- [Task instructions]
For the entries below, say how many lines hold the word "Yüksek", with the number as the only reply.

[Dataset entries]
☆ ☆ ☆

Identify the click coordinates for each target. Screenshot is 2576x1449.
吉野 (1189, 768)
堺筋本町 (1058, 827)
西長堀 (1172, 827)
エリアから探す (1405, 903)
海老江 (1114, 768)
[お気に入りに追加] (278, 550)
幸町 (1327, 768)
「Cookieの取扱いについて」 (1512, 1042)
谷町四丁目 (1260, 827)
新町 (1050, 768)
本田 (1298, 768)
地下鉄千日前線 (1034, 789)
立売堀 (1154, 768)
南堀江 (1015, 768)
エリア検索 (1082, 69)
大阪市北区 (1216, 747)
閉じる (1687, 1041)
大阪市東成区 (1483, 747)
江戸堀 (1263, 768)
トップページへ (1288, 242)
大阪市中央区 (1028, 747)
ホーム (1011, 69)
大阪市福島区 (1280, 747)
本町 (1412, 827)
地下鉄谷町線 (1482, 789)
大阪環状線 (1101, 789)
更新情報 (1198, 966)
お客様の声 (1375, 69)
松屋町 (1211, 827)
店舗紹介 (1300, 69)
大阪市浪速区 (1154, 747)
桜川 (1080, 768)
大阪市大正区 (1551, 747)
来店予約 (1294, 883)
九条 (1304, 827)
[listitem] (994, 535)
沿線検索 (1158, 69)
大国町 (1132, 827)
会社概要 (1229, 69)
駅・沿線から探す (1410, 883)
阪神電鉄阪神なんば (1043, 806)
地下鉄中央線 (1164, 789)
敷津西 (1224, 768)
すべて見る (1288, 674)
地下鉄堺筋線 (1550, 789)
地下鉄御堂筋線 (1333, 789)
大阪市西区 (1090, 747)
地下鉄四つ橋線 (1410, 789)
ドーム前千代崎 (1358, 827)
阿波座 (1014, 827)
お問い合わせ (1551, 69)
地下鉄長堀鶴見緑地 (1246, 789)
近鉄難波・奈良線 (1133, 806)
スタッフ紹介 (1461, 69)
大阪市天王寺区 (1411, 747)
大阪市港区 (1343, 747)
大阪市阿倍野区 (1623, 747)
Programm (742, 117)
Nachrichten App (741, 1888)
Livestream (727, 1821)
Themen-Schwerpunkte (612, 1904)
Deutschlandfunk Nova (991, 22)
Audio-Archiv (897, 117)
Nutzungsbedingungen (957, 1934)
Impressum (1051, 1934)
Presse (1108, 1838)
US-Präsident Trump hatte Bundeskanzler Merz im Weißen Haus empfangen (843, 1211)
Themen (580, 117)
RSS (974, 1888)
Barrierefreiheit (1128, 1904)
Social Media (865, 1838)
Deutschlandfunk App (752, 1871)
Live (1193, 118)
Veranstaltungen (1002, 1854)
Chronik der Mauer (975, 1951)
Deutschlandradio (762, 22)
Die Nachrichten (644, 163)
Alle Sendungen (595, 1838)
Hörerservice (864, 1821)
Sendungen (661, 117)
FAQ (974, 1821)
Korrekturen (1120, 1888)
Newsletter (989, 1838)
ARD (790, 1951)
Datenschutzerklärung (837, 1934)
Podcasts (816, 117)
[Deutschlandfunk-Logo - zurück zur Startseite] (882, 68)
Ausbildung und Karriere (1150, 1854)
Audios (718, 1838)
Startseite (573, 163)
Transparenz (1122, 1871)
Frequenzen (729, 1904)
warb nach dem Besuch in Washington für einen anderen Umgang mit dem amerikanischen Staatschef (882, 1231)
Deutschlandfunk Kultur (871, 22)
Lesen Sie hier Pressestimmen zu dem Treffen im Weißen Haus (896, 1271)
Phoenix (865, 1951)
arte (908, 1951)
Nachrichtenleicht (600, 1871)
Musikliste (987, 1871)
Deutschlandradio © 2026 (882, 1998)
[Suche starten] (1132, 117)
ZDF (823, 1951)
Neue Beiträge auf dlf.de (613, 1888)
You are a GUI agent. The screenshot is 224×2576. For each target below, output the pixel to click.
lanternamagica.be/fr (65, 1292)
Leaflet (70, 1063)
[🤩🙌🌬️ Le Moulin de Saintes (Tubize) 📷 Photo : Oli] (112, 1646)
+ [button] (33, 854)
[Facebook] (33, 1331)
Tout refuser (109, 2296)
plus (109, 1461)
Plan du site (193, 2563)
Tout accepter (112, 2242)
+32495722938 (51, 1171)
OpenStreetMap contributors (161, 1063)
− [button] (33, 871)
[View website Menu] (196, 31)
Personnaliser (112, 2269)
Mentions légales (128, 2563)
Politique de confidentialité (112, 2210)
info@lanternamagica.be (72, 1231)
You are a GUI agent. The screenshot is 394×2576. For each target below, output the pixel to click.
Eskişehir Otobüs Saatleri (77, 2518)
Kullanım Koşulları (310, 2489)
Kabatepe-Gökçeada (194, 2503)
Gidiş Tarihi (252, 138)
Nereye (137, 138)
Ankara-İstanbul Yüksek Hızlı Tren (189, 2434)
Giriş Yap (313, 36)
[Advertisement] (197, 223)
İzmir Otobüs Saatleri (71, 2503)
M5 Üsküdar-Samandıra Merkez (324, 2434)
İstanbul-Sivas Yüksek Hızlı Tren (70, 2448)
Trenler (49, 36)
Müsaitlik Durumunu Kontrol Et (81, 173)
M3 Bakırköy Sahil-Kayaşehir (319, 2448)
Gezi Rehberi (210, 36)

☆ ☆ ☆

- [Exercise answer]
2